====== Texto fornecido ======
Desembargador diz não ter visto insinuação sexual de Bolsonaro a repórter da Folha

Julgamento de recurso na segunda instância deve ser retomado na próxima quarta-feira (29)

Géssica Brandino

O desembargador Salles Rossi, da 8ª Câmara de Direito Privado do TJ-SP (Tribunal de Justiça de São Paulo), acolheu a tese da defesa do presidente Jair Bolsonaro (PL) em processo de indenização por danos morais contra ele por ofender a honra da jornalista Patrícia Campos Mello, repórter da Folha.

Com a abertura de divergência nesta semana, a turma que julga o caso foi ampliada de três para cinco desembargadores. Silvério da Silva, o próximo a votar, pediu vista para analisar mais o processo.

O julgamento deve ser retomado na próxima quarta-feira (29). Além de Silvério, também votará o desembargador Theodureto Camargo. O placar está em 2 votos a 1 a favor de Patrícia.

Bolsonaro foi condenado em primeira instância por fazer uma insinuação sexual contra Patrícia, em fevereiro de 2020, usando para isso o termo “furo” para se referir ao orifício do corpo da repórter.

Na ocasião, em entrevista diante de apoiadores em frente ao Palácio da Alvorada, o presidente citou o depoimento do ex-funcionário de uma agência de disparo de mensagens em massa por WhatsApp, Hans River do Nascimento, que mentiu à CPMI das Fake News dizendo que a jornalista queria “um determinado tipo de matéria a troco de sexo”.
====== Material fornecido ======
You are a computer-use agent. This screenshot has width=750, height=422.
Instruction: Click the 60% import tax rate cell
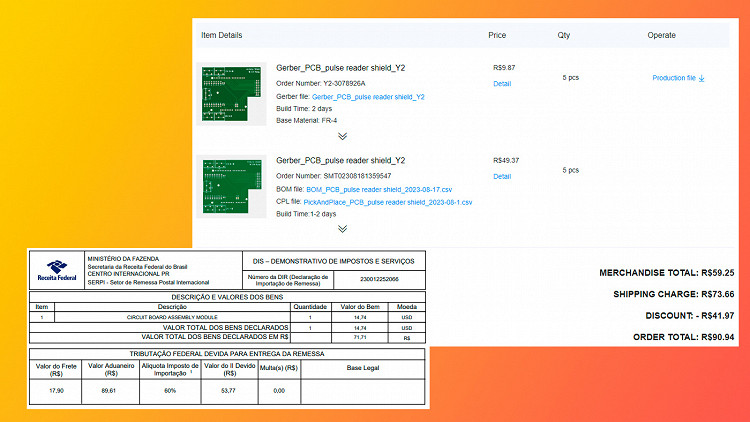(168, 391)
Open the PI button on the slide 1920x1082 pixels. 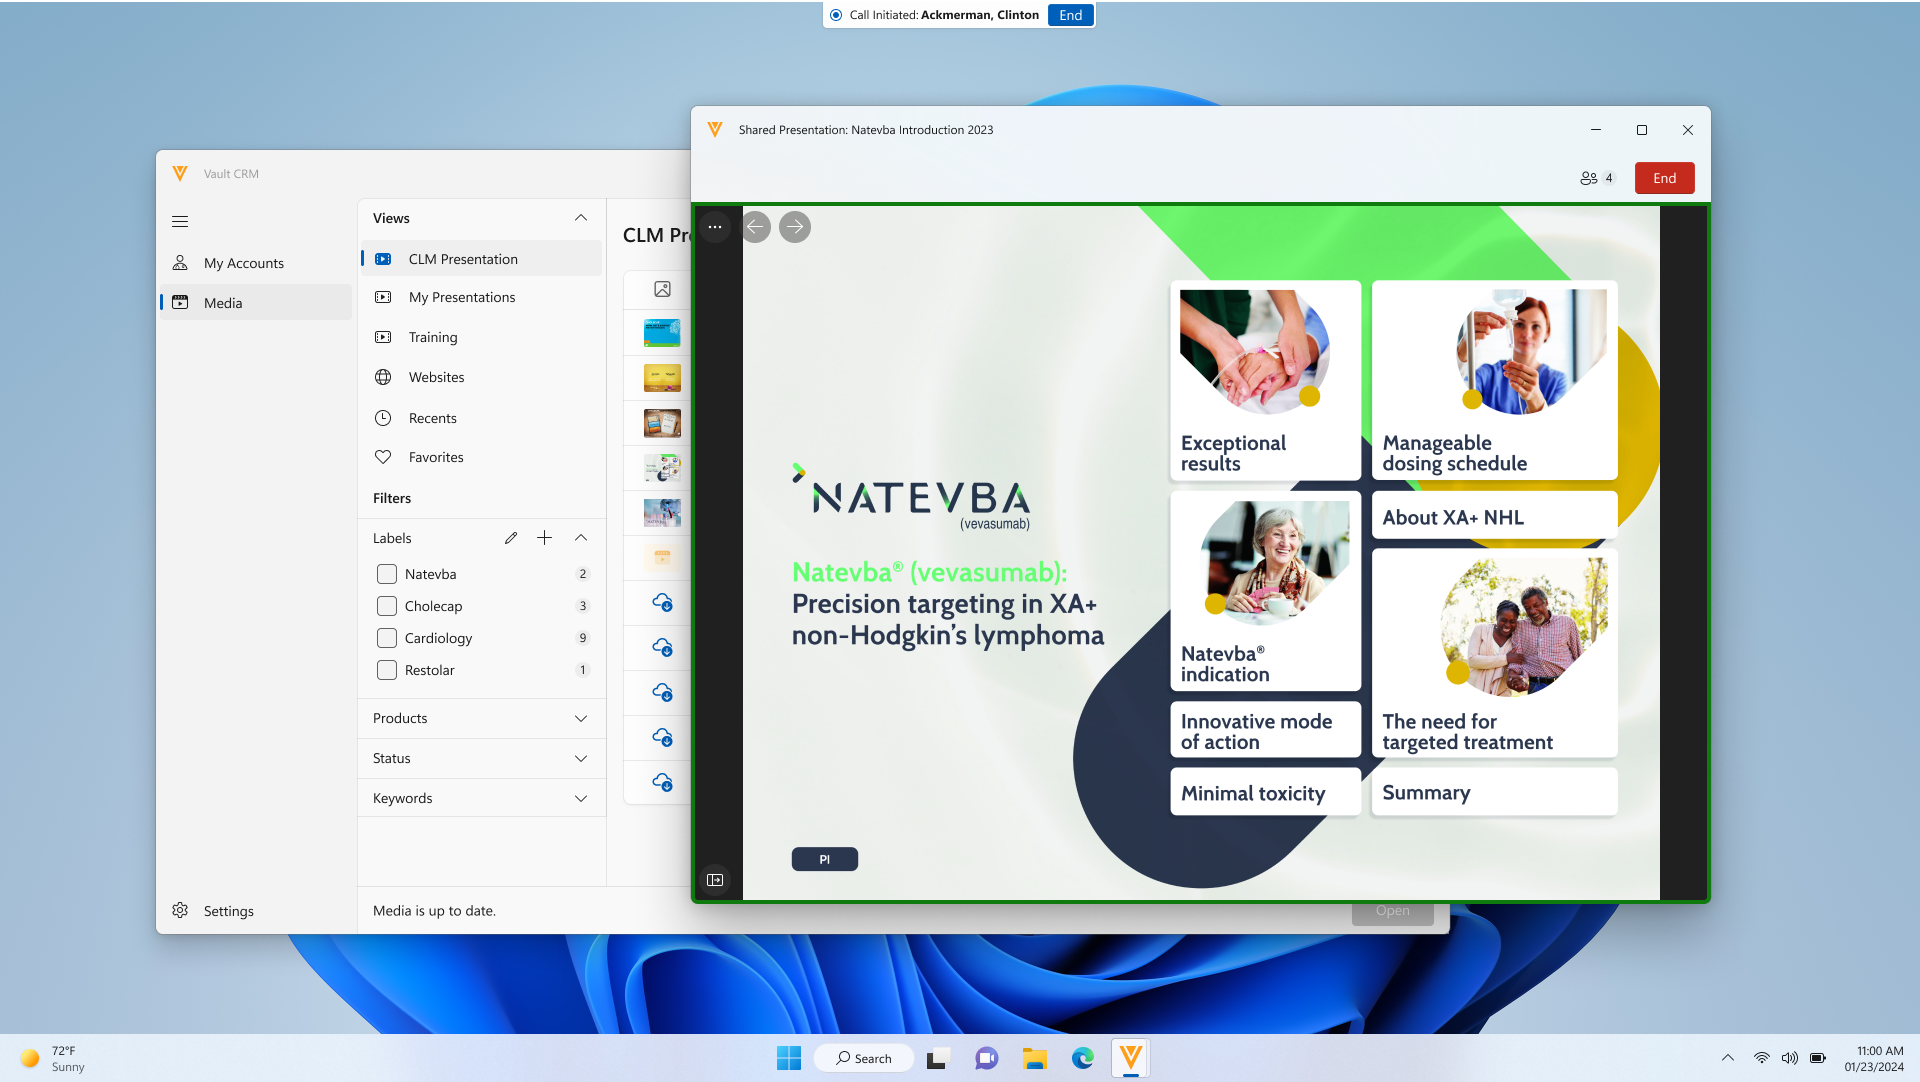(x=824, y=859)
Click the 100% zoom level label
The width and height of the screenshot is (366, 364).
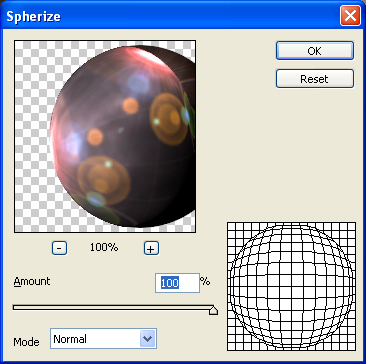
======
Tarefas -
(A) Localize nas linhas de dados todas as que contêm a palavra "Click" e copie cada uma delas.
(B) Escreva a próxima parte da notícia sobre o processo de Patrícia Campos Mello contra Bolsonaro, começando logo depois da última frase.

Lista de respostas -
(A)
Instruction: Click the 60% import tax rate cell
Click the 100% zoom level label

(B)
“Olha a jornalista da Folha de S.Paulo. Tem mais um vídeo dela aí. Não vou falar aqui porque tem senhoras aqui do lado. Ela falando: ‘Eu sou (…) do PT’, certo? O depoimento do Hans River foi final de 2018 para o Ministério Público, ele diz do assédio da jornalista em cima dele”, disse o presidente, para em seguida, aos risos, fazer o insulto com insinuação sexual.

“Ela [repórter] queria um furo.” Na sequência, Bolsonaro muda de tom e arregala os olhos e diz: “Ela queria dar o furo [risos dele e dos demais]”. Após uma pausa durante os risos, Bolsonaro concluiu: “A qualquer preço contra mim”.

A palavra “furo” é um jargão jornalístico para se referir a uma informação exclusiva.

Patrícia é autora de uma série de reportagens que revelou um esquema de contratação de empresas para realizar disparos em massa para favorecer Bolsonaro durante as eleições de 2018, que fizeram dela alvo preferencial dos bolsonaristas nas redes sociais.

​Após a declaração do presidente, esses ataques se intensificaram novamente, com postagens, memes e vídeos associando a repórter à prática de sexo anal e prostituição, ofensas que se repetem a cada reportagem assinada por ela.

Em março de 2021, a juíza Inah de Lemos e Silva Machado, da 19ª Vara Civil de São Paulo, condenou o presidente a indenizar a repórter em R$ 20 mil por danos morais, afirmando que Bolsonaro usou a palavra “furo” de forma dúbia, expondo a jornalista e lhe causando danos.

A defesa do presidente, feita pela advogada Karina Kufa, recorreu pedindo a absolvição do chefe do Executivo, enquanto a defesa de Patrícia, representada pela advogada da Folha, Tais Gasparian, apresentou recurso pedindo que o valor da indenização fosse elevado.

No julgamento em curso no TJ-SP, a relatora, Clara Maria Araújo Xavier, votou pela manutenção da condenação do chefe do Executivo e pela elevação do valor da indenização para R$ 35 mil.

“O apelado [Bolsonaro] proferiu discurso ofensivo, desrespeitoso, machista e mentiroso contra ela, utilizando-se de subterfúgio inescrupuloso para desacreditá-la como profissional e como mulher”, disse.

“Afirma ser inquestionável, no que se refere ao âmbito profissional, que as afirmações falsas realizadas por Hans e incentivadas e renovadas pelo apelado, por meio de piadas a ela direcionadas com o termo furo, enquanto orifício de seu corpo, sujeitaram-na à valoração negativa da sociedade.”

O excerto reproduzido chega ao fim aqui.